What is required »
Leaving out the pictures, print exactly the lines from the one holding "Task: Select the wordpress.svg URL row" to the last line of the entries below, both included, and nothing more.

Given information »
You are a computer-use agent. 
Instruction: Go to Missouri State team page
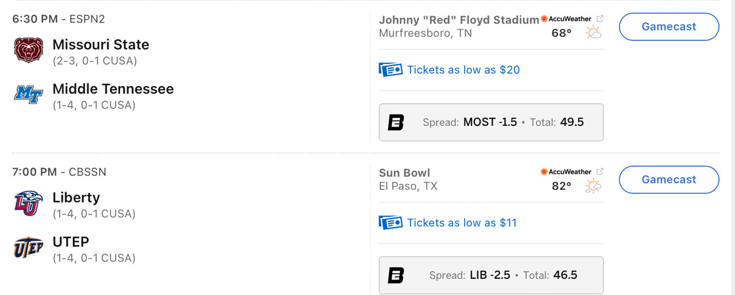[x=100, y=45]
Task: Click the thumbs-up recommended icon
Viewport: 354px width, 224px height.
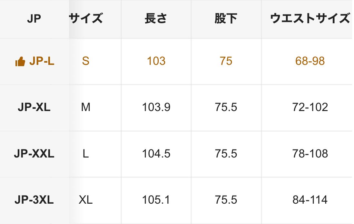Action: tap(20, 61)
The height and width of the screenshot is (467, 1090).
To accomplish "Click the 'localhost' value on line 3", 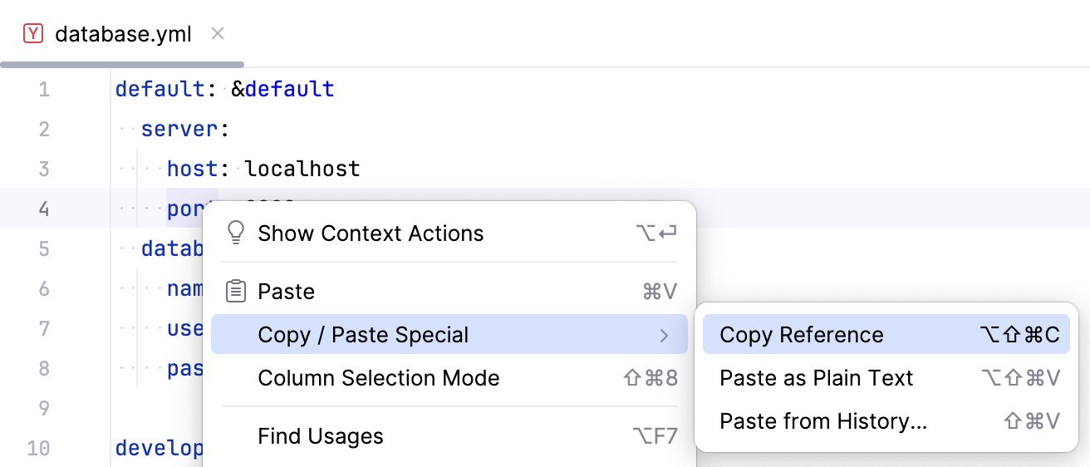I will click(x=302, y=169).
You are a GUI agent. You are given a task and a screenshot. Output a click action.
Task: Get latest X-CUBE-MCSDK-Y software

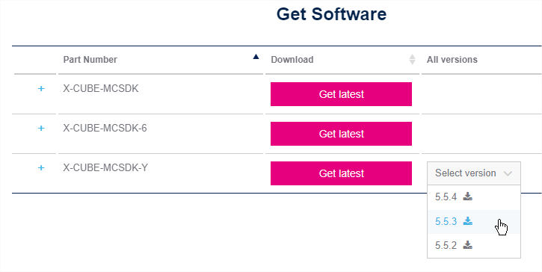(x=341, y=173)
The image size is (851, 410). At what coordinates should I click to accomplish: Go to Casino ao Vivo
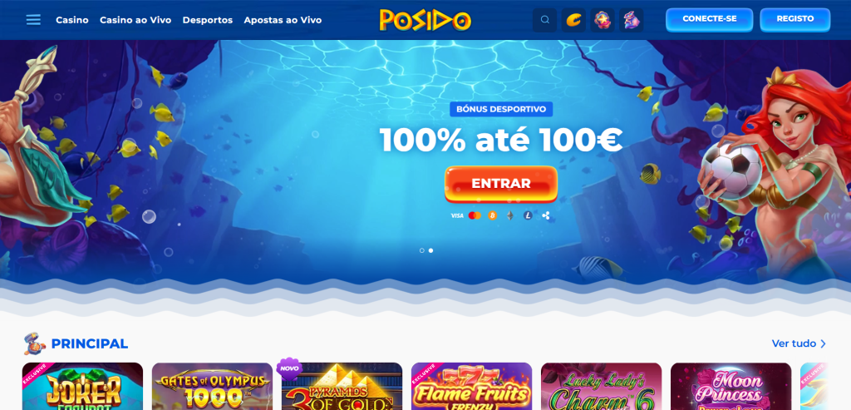coord(135,20)
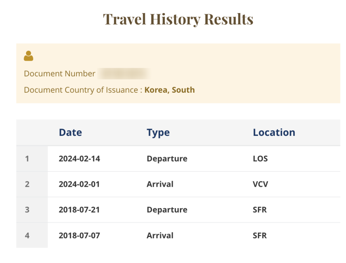
Task: Click row number 4 cell
Action: (x=27, y=236)
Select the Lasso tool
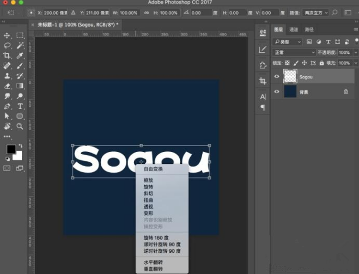The height and width of the screenshot is (274, 359). (x=7, y=46)
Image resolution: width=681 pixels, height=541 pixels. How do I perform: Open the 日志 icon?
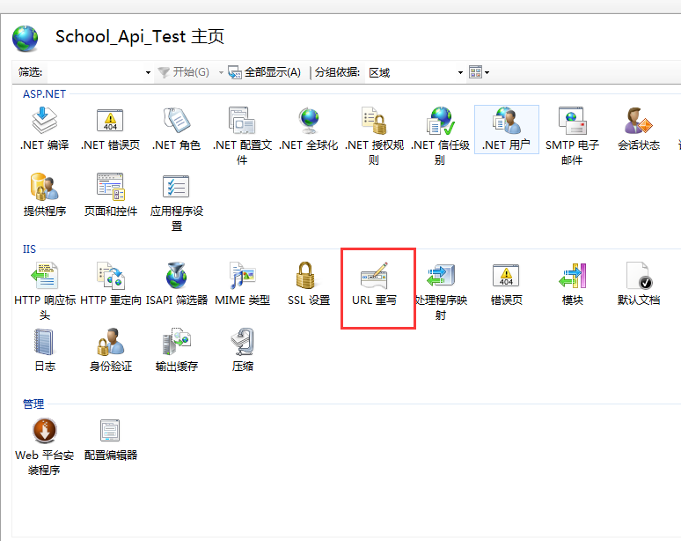[x=44, y=344]
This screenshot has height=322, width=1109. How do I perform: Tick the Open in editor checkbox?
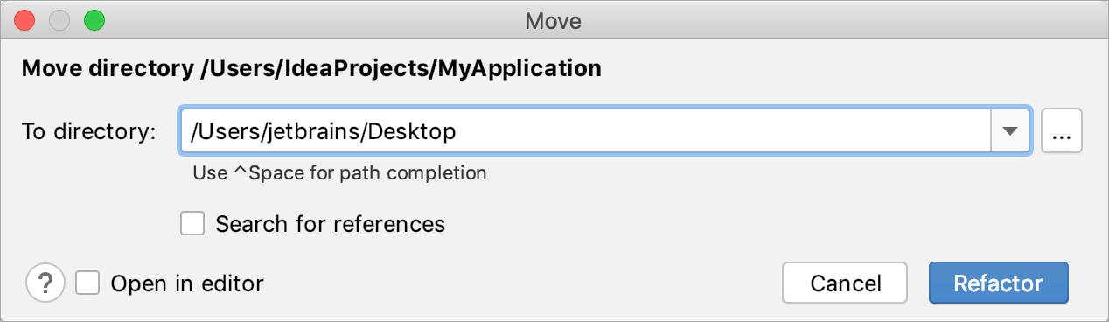click(87, 284)
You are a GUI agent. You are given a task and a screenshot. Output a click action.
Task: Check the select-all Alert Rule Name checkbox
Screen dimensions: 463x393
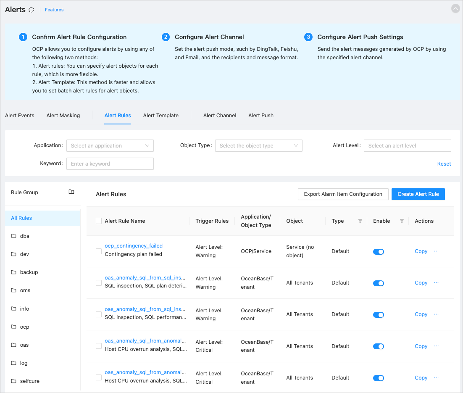99,221
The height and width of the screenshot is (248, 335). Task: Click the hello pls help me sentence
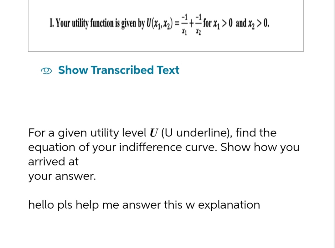pyautogui.click(x=144, y=205)
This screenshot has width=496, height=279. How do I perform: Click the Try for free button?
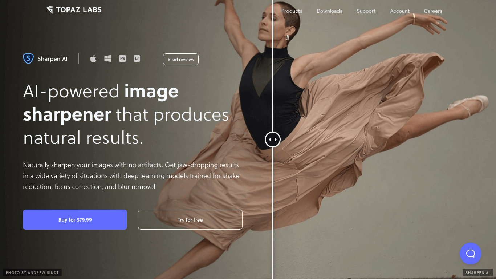[190, 220]
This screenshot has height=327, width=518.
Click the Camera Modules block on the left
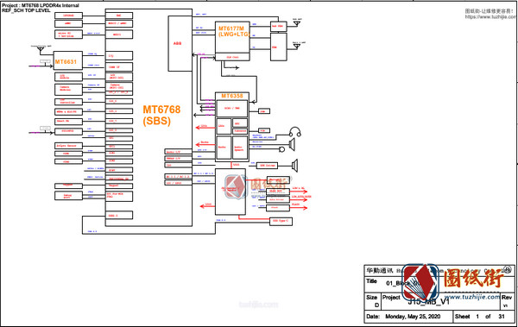click(x=68, y=89)
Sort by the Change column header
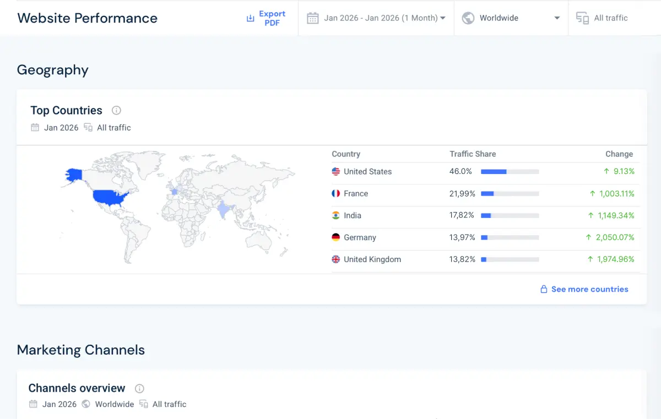The width and height of the screenshot is (661, 419). click(619, 154)
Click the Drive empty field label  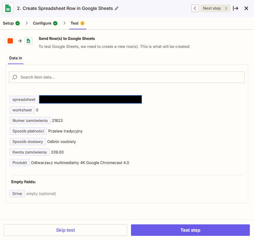[17, 193]
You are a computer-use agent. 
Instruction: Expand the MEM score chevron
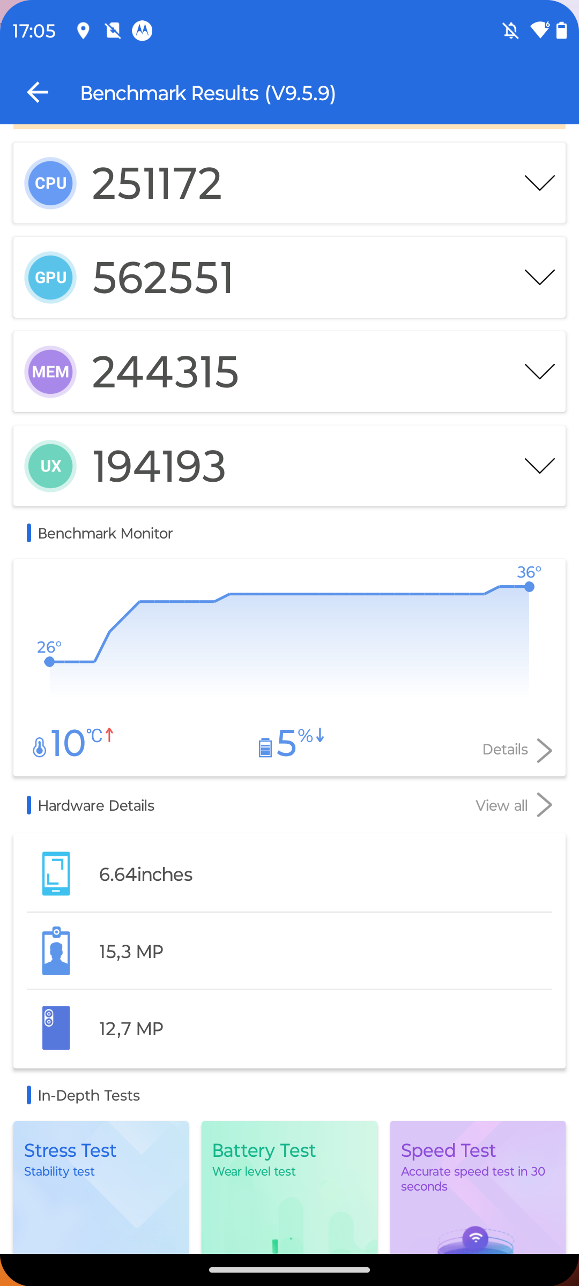coord(539,372)
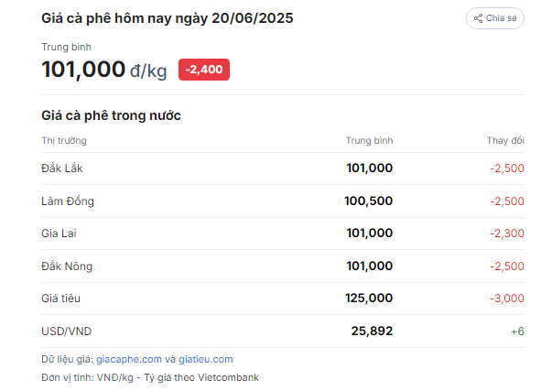Select the USD/VND exchange rate row

tap(283, 331)
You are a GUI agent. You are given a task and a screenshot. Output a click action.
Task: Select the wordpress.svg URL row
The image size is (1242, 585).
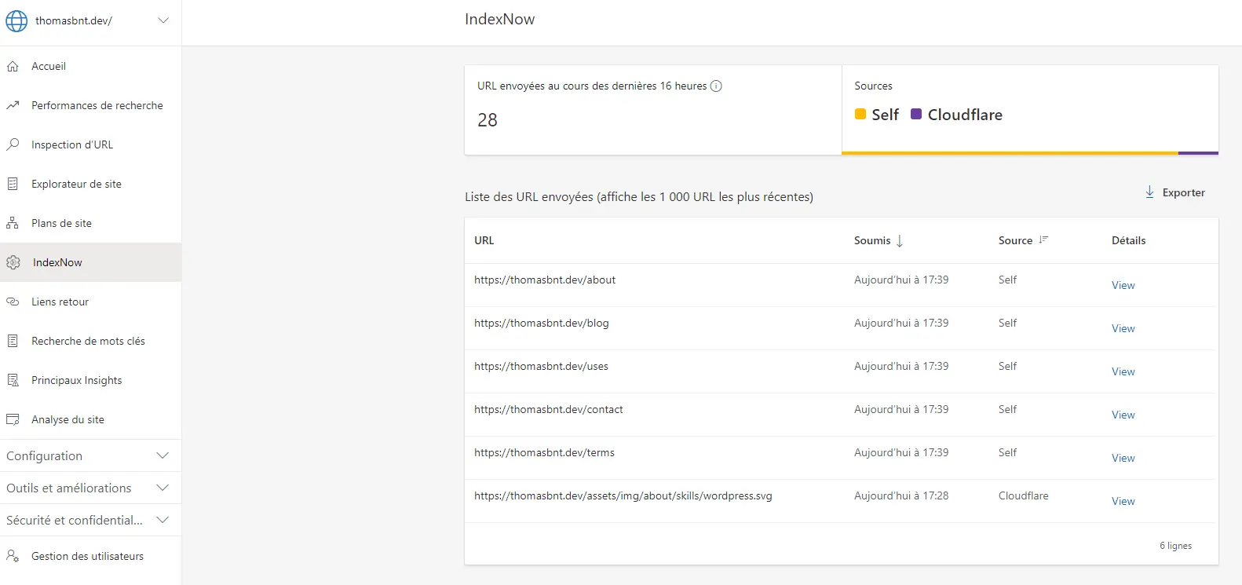[x=623, y=496]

Result of the task »
Task: Select the wordpress.svg URL row
The image size is (1242, 585).
[x=623, y=496]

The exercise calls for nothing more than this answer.